*SUPPLIED MATERIAL*:
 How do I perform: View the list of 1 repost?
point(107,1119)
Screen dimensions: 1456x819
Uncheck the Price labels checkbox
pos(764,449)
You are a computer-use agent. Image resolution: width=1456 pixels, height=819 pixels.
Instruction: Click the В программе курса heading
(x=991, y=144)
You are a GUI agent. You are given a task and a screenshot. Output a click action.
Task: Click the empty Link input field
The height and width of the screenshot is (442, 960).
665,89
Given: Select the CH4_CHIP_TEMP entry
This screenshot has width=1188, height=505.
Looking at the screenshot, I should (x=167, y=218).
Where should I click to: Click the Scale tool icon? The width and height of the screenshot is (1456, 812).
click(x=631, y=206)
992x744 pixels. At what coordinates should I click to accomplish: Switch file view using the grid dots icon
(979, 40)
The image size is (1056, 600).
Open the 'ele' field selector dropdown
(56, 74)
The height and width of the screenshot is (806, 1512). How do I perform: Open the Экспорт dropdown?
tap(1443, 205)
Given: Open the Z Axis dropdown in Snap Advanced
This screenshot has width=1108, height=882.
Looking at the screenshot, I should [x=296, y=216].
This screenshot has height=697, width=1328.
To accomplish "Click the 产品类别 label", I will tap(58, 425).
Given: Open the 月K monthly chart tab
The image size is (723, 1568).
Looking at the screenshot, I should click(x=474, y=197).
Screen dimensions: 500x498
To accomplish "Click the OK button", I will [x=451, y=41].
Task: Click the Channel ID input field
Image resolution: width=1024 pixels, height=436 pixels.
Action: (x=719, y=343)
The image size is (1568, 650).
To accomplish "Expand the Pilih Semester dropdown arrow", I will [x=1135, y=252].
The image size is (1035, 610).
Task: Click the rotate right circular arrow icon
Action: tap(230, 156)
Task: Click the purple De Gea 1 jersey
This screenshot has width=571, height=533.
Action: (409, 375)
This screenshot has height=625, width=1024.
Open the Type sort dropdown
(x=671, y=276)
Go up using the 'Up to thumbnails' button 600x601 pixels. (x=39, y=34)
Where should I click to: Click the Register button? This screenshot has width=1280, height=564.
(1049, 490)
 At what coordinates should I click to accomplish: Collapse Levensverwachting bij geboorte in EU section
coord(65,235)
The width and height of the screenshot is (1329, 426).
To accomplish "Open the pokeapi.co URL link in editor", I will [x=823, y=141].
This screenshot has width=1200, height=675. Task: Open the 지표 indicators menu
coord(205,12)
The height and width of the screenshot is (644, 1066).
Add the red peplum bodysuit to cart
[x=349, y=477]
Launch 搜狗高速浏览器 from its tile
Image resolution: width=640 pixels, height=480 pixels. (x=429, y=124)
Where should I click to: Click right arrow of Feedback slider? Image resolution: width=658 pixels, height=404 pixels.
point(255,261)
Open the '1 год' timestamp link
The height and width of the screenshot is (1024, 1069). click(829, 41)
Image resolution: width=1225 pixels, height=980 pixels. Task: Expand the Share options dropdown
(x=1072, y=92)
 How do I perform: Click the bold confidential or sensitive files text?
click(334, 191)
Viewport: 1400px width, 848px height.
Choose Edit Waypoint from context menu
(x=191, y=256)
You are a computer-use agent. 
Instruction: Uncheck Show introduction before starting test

*PROBLEM DESCRIPTION*:
Go through the data and copy each line exactly as it reads.

*OUTPUT*:
 How do I perform: View the list of 1 repost?
point(107,1119)
Screen dimensions: 1456x819
Uncheck the Price labels checkbox
pos(764,449)
You are a computer-use agent. Image resolution: width=1456 pixels, height=819 pixels.
Instruction: Click the В программе курса heading
(x=991, y=144)
You are a GUI agent. You are given a task and a screenshot. Output a click action.
Task: Click the empty Link input field
The height and width of the screenshot is (442, 960).
665,89
Given: Select the CH4_CHIP_TEMP entry
This screenshot has width=1188, height=505.
Looking at the screenshot, I should (x=167, y=218).
Where should I click to: Click the Scale tool icon? The width and height of the screenshot is (1456, 812).
click(x=631, y=206)
992x744 pixels. At what coordinates should I click to accomplish: Switch file view using the grid dots icon
(979, 40)
The image size is (1056, 600).
Open the 'ele' field selector dropdown
(56, 74)
The height and width of the screenshot is (806, 1512). How do I perform: Open the Экспорт dropdown?
tap(1443, 205)
Given: Open the Z Axis dropdown in Snap Advanced
This screenshot has width=1108, height=882.
Looking at the screenshot, I should [x=296, y=216].
This screenshot has height=697, width=1328.
To accomplish "Click the 产品类别 label", I will tap(58, 425).
Given: Open the 月K monthly chart tab
The image size is (723, 1568).
Looking at the screenshot, I should click(x=474, y=197).
Screen dimensions: 500x498
To accomplish "Click the OK button", I will [x=451, y=41].
Task: Click the Channel ID input field
Image resolution: width=1024 pixels, height=436 pixels.
Action: (x=719, y=343)
The image size is (1568, 650).
To accomplish "Expand the Pilih Semester dropdown arrow", I will [x=1135, y=252].
The image size is (1035, 610).
Task: Click the rotate right circular arrow icon
Action: tap(230, 156)
Task: Click the purple De Gea 1 jersey
This screenshot has width=571, height=533.
Action: (409, 375)
This screenshot has height=625, width=1024.
Open the Type sort dropdown
(x=671, y=276)
Go up using the 'Up to thumbnails' button 600x601 pixels. (x=39, y=34)
Where should I click to: Click the Register button? This screenshot has width=1280, height=564.
(1049, 490)
 At what coordinates should I click to accomplish: Collapse Levensverwachting bij geboorte in EU section
coord(65,235)
The width and height of the screenshot is (1329, 426).
To accomplish "Open the pokeapi.co URL link in editor", I will [x=823, y=141].
This screenshot has width=1200, height=675. Task: Open the 지표 indicators menu
coord(205,12)
The height and width of the screenshot is (644, 1066).
Add the red peplum bodysuit to cart
[x=349, y=477]
Launch 搜狗高速浏览器 from its tile
Image resolution: width=640 pixels, height=480 pixels. (x=429, y=124)
Where should I click to: Click right arrow of Feedback slider? Image resolution: width=658 pixels, height=404 pixels.
point(255,261)
Open the '1 год' timestamp link
The height and width of the screenshot is (1024, 1069). click(829, 41)
Image resolution: width=1225 pixels, height=980 pixels. Task: Expand the Share options dropdown
(x=1072, y=92)
 How do I perform: Click the bold confidential or sensitive files text?
click(334, 191)
Viewport: 1400px width, 848px height.
Choose Edit Waypoint from context menu
(x=191, y=256)
You are a computer-use agent. 
Instruction: Uncheck Show introduction before starting test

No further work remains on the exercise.